Jimmie Briggs’ Man Up Campaign to Stop Violence Against Women

Every Mother Counts
Every Mother Counts
4 min readJun 26, 2013

Jimmie Briggs, Co-Founder and Executive Director of the Man Up Campaign to stop violence against women, has been immersed in a global movement to end gender-based and child-related violence throughout his career.

Through extensive travels as a journalist in Africa, the Middle East, and Asia, Briggs has produced seminal reporting on the lives of war-affected youth and child soldiers, as well as survivors of sexual violence. He’s written for the Washington Post, Life Magazine and many other publications in addition to writing the book Innocents Lost: When Child Soldiers Go To War (Basic Books, 2005). When considering men’s voices for our blog this month, Jimmie’s name rose to the top of the list. We spoke with Jimmie about his campaign to end violence against women, starting with boys.

Jimmie, how did you go from a big career in journalism to co-founding this campaign?

I felt like I’d reached a place as a journalist where I needed to step away from being an observer and take more of an active role. I felt like a bystander at a certain point. As a journalist I was seeing such compelling situations and terrible stories and it wasn’t enough to just document it anymore. There was this one trip I took to Eastern Congo where I wrote this really terrible story about a twenty-two year old woman. That was my final straw and I decided to leave. I didn’t realize it was going to be a permanent break. I thought it was going to be a sabbatical. From there, I decided to become an advocate and work directly on these issues. I started researching colleges and interviewing all the people I knew from non-profits to learn where the gaps were in gender violence and things just sort of crystallized for me.

Journalists have to be objective and you need a hard shell. It sounds like your exposure to extreme violence and writing so many really hard stories cracked the shell.

Yeah. It was very much that. One of the reasons I left journalism is because it took such a dramatic toll on me, especially as a man. I love journalism but going to hospitals in Congo and Afghanistan, I just couldn’t shake it. I couldn’t leave it.

So instead of leaving it you funneled yourself into it.

Yeah, exactly.

You have been at this for how many years now? Tell me what you want readers to know about Man Up?

We formally launched Man Up in July 2010. Man up is dedicated to mobilizing youths to stop violence against women and girls on a global level. It’s an organic idea. People want to do something with Man Up because globally they are taking that vision of empowering youths to stop violence against women to their own situation and their own communities. They’re finding the capacity for change and that’s really the spirit of Man up.

Are you targeting youths because they are the most malleable? Teachable?

As a journalist I always focused on youths, whether it was youth violence and child soldiers or video game violence within the United States. So this made sense in my advocacy work to focus on that community as well. In 2009 I started building a team and going to donors, talking to people in the field with a similar vision to introduce the idea of a partnership, particularly male allies.
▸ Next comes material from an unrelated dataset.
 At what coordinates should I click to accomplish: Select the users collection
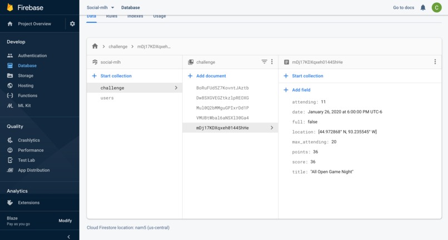107,98
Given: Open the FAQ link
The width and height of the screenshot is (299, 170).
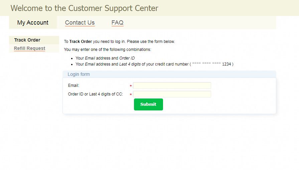Looking at the screenshot, I should [x=118, y=23].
We target youths because they have such powerful potential to affect change. From a personal point of view it makes a lot of sense to work with people before they exhibit certain behaviors, language and attitudes. We educate them to not be misogynistic, to not be violent, to not be oppressive, to work toward equality. I think they have a better chance of inspiring our male and female allies as adults.

I see that you did some work around the Steubenville rape case. Are you surprised by these Steubenville-like events that we seem to be hearing so much more about?

No, not at all. I expect them to happen. It’s been happening too long in this country especially. We’ve ignored the tones of gender violence and inequality at home, in our own back yard. Donors and advocates are so focused on issues of violence around the world that we aren’t looking at it locally. We’ve come to ignore the fact that more people are raped in this country than in the Congo or Haiti. We ignore the fact that too many women in this country are at risk because of challenges around reproductive healthcare. I think Americans are in denial. We like to talk about provocative issues, but not when they are close to home.

So it starts with education and changing the conversation and then what?

Education and then a call to action. What the call to action is varies from each country and society, but it’s important to give people the chance to effect change.

As you are creating an educational movement are you also creating the structure to effect change?

Slowly, yes. Very slowly.

We’re confident that Man Up’s campaign is going to pick up speed as more people understand the power of grassroots change from the youth up.